Task details:
Summarize the Karla LaVey biography below in two sentences.

Daughter of Anton LaVey

Karla Maritza LaVey (born July 31, 1952) is an American radio host, known for being the high priestess, founding member and administrator of the First Satanic Church in San Francisco, California, as well as being the eldest daughter of Anton LaVey, founder of the Church of Satan.

==Biography==
Karla Maritza LaVey was born to Carole Lansing and Anton LaVey in San Francisco. She has two half siblings, Zeena Schreck and Satan Xerxes Carnacki LaVey. She was a founding member of her father's Church of Satan and acted as a public representative for both the church and her father.

In 1979, LaVey was dispatched to Amsterdam to oversee the International Church of Satan headquarters.

On October 29, 1997, Anton LaVey died of pulmonary edema. Being the next of kin to Anton LaVey, Karla held a press conference on November 7, 1997, to announce her father's death. Karla LaVey and Blanche Barton, Anton LaVey's companion, announced that they would run the Church of Satan jointly as co-high priestesses. Several days after Anton LaVey's death, Barton produced a handwritten will claiming that LaVey had left all of his belongings, property, writings, and royalties, including the Church of Satan, to Barton's toddler son who had been fathered by LaVey. The entire LaVey estate, Barton claimed, was to be put in a trust for the son, managed by Barton. Karla contested this will, and the San Francisco probate court subsequently decreed the will to be invalid.

Data block:

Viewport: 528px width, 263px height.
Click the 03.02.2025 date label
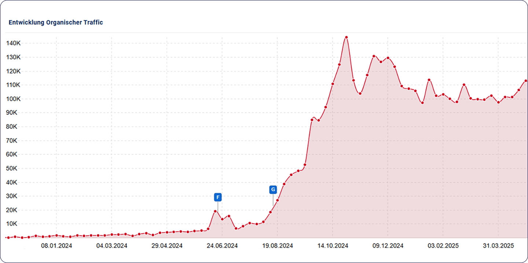click(443, 246)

Solution for this task:
Karla Maritza LaVey, born July 31, 1952, is an American radio host, the high priestess of the First Satanic Church in San Francisco, and the eldest daughter of Church of Satan founder Anton LaVey; she was a founding member of his church, acted as a public representative for it, and in 1979 was dispatched to Amsterdam to oversee the International Church of Satan headquarters. After Anton LaVey died on October 29, 1997, she announced his death and, with Blanche Barton, said they would run the church jointly, but she contested a handwritten will Barton produced leaving the estate to Barton's son, and the San Francisco probate court decreed it invalid.